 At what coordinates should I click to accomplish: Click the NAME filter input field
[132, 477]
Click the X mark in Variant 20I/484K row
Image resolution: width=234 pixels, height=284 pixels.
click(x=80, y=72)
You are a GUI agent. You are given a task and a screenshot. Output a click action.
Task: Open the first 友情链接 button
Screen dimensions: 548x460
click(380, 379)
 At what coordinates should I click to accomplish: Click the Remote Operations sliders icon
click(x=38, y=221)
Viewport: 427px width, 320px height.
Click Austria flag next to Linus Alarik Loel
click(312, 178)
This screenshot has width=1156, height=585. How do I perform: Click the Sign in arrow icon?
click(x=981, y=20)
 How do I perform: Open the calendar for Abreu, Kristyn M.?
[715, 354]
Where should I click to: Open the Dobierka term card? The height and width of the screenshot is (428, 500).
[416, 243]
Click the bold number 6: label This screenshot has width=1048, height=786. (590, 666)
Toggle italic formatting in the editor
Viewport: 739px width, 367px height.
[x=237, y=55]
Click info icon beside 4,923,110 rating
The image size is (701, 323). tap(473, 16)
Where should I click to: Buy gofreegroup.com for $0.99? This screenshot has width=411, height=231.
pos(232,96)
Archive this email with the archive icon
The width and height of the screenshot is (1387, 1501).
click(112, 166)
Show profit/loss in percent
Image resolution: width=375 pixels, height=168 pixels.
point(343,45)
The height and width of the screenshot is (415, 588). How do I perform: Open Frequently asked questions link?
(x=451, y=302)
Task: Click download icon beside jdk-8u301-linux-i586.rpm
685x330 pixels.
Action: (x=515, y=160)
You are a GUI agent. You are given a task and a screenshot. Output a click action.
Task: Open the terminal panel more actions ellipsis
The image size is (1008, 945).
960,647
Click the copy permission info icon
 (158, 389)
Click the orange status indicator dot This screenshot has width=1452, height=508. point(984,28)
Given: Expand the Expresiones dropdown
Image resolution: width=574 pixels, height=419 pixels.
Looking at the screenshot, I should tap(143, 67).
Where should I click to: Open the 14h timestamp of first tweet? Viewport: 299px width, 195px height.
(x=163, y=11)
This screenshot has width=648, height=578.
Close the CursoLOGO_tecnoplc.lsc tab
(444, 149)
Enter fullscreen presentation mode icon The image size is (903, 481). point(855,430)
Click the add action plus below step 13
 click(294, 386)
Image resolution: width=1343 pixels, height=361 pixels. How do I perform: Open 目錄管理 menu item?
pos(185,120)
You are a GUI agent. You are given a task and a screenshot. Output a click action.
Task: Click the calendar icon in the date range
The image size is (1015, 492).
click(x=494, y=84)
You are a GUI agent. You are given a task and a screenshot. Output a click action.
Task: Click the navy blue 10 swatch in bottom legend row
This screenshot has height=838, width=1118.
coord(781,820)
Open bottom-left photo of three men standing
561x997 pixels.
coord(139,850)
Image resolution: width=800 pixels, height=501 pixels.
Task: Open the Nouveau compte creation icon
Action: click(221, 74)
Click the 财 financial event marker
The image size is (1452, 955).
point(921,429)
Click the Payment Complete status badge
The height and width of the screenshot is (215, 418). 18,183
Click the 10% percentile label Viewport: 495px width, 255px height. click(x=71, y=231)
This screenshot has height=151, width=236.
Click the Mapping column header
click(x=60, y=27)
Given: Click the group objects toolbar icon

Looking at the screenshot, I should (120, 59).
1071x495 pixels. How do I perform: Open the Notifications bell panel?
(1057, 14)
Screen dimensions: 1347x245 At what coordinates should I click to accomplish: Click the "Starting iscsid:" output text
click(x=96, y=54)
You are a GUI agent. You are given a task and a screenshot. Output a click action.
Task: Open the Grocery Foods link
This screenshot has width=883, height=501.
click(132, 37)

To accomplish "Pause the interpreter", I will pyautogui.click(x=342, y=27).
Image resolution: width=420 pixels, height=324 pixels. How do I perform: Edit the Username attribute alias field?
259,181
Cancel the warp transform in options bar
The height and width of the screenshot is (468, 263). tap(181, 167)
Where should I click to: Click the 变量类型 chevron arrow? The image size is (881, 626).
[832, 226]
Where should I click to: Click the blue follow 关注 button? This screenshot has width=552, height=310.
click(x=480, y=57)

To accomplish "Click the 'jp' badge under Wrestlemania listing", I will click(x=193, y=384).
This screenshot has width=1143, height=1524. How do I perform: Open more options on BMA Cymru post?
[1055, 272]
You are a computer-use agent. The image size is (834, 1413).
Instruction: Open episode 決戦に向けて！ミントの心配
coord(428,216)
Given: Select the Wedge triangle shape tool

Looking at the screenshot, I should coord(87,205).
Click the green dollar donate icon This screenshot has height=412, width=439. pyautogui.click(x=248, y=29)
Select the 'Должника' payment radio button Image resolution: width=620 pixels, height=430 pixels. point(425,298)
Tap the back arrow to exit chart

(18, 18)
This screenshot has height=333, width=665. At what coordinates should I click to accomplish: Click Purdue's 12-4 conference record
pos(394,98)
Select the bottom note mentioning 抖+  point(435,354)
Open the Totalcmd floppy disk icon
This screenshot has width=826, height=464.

Problem statement:
Your task is to quote the lines above, beginning with the first and ending with the one that holds "Archive this email with the archive icon".

Answer to the problem:
 At what coordinates should I click to accomplish: Click the NAME filter input field
[132, 477]
Click the X mark in Variant 20I/484K row
Image resolution: width=234 pixels, height=284 pixels.
click(x=80, y=72)
You are a GUI agent. You are given a task and a screenshot. Output a click action.
Task: Open the first 友情链接 button
Screen dimensions: 548x460
click(380, 379)
 At what coordinates should I click to accomplish: Click the Remote Operations sliders icon
click(x=38, y=221)
Viewport: 427px width, 320px height.
Click Austria flag next to Linus Alarik Loel
click(312, 178)
This screenshot has width=1156, height=585. How do I perform: Click the Sign in arrow icon?
click(x=981, y=20)
 How do I perform: Open the calendar for Abreu, Kristyn M.?
[715, 354]
Where should I click to: Open the Dobierka term card? The height and width of the screenshot is (428, 500).
[416, 243]
Click the bold number 6: label This screenshot has width=1048, height=786. (590, 666)
Toggle italic formatting in the editor
Viewport: 739px width, 367px height.
[x=237, y=55]
Click info icon beside 4,923,110 rating
The image size is (701, 323). tap(473, 16)
Where should I click to: Buy gofreegroup.com for $0.99? This screenshot has width=411, height=231.
pos(232,96)
Archive this email with the archive icon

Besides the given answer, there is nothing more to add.